_WORK INSTRUCTION_
The word "cell" occurs in some lines of the data. Return each such line.

_RECORDS SHOWN_
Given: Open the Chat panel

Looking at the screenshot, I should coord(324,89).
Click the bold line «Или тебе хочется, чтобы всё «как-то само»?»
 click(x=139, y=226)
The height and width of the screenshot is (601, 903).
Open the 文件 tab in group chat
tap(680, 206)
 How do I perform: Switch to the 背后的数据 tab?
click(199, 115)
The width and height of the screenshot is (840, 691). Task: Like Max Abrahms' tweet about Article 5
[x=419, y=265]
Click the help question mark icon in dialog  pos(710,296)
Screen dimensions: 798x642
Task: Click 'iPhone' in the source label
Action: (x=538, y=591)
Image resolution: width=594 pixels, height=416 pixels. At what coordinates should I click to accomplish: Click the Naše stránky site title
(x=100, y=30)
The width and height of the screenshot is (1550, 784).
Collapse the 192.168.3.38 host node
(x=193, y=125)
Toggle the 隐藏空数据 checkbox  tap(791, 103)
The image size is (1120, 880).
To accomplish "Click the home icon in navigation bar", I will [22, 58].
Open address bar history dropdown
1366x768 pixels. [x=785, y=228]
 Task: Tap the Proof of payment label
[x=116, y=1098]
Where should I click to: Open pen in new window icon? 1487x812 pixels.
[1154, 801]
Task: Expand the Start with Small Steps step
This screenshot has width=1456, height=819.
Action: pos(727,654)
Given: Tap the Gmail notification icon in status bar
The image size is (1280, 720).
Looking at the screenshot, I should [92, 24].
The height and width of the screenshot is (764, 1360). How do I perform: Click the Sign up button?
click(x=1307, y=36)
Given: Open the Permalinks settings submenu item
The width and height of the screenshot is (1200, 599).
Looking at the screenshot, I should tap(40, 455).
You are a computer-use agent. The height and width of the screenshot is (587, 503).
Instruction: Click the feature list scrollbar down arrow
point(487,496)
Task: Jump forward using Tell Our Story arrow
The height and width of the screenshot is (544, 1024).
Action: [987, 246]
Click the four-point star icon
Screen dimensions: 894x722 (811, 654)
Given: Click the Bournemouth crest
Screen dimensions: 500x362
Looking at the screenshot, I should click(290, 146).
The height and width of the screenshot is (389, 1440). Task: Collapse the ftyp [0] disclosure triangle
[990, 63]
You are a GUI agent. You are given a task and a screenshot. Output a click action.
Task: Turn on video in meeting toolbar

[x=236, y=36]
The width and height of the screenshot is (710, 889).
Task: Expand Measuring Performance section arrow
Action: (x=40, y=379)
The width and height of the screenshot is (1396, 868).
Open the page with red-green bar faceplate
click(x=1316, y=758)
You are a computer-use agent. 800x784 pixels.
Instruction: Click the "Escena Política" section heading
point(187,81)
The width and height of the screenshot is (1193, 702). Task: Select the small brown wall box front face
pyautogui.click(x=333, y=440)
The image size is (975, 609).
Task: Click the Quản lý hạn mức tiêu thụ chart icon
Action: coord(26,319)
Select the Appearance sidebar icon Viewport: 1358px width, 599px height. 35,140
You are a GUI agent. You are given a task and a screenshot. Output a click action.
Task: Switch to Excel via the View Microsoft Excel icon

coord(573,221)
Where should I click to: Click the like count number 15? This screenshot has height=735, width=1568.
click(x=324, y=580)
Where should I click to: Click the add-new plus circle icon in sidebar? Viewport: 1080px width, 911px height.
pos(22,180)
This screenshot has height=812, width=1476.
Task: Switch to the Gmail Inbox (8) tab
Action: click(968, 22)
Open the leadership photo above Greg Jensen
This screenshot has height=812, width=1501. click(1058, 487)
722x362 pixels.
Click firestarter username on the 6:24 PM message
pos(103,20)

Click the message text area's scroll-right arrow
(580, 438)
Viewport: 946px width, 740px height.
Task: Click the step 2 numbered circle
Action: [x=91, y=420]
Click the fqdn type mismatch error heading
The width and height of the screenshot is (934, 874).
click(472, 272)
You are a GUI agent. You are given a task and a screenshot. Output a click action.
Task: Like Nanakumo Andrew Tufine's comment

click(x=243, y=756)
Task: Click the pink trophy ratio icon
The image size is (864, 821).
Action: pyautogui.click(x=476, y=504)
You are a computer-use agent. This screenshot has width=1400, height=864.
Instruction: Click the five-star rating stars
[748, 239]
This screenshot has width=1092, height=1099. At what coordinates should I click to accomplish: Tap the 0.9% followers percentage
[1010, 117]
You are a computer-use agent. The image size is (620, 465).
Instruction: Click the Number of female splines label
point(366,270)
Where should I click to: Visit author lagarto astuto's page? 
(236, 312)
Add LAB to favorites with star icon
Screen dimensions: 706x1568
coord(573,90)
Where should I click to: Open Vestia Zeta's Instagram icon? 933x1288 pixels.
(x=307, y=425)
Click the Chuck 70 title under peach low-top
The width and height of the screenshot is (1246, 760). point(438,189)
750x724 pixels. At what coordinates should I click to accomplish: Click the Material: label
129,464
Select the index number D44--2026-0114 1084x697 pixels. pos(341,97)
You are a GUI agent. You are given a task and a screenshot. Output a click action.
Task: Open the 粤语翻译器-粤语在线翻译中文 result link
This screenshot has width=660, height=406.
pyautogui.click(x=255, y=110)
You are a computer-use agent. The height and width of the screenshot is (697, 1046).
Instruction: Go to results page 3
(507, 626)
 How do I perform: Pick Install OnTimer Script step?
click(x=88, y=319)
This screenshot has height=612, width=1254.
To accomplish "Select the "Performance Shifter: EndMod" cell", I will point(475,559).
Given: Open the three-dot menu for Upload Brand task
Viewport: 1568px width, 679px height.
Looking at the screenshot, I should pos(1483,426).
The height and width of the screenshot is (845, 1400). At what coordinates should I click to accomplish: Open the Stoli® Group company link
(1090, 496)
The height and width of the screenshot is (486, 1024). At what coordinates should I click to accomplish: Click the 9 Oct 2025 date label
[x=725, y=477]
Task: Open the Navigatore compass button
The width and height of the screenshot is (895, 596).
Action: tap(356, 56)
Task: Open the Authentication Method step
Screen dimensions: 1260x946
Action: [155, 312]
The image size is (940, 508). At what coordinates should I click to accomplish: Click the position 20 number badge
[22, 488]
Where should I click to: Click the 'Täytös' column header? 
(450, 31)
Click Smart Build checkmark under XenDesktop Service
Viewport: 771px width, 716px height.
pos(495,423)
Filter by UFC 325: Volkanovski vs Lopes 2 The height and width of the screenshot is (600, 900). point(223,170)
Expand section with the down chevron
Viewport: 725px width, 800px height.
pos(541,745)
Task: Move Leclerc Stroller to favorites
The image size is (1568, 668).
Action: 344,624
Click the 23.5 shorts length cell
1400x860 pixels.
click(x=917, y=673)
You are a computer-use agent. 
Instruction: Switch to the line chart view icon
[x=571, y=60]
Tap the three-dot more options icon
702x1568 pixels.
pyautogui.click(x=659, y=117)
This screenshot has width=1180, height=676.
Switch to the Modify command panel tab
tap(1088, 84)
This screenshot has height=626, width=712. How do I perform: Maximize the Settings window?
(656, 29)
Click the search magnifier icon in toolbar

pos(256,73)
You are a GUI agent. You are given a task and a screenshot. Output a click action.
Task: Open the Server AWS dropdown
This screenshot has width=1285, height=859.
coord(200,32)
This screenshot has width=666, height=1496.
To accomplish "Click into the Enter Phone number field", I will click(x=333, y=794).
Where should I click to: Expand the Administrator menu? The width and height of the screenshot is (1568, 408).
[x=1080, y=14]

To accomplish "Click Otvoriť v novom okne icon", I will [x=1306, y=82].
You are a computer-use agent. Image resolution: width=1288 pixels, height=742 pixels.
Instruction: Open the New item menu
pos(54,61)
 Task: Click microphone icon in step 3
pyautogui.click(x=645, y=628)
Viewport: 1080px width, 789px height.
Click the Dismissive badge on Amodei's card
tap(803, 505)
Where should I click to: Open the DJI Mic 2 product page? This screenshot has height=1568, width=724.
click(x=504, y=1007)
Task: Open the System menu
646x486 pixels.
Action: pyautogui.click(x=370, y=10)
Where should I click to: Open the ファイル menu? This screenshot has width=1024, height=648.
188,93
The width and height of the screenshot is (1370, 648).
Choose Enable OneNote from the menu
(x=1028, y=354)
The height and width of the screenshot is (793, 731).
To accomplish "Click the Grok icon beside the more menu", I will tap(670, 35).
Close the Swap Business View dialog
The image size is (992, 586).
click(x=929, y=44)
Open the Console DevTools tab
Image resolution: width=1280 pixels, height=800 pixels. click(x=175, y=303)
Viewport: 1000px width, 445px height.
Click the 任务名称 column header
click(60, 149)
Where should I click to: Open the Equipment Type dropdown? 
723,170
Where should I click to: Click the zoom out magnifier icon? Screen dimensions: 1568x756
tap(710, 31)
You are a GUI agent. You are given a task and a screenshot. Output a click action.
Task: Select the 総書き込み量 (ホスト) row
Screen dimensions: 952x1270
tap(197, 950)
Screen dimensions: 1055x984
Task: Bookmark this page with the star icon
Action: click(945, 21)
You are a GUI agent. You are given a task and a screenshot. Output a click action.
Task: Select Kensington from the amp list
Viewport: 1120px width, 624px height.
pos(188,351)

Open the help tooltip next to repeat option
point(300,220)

_COMPLETED TASK_
To accomplish "Select the "Performance Shifter: EndMod" cell", I will point(475,559).
Click the 23.5 shorts length cell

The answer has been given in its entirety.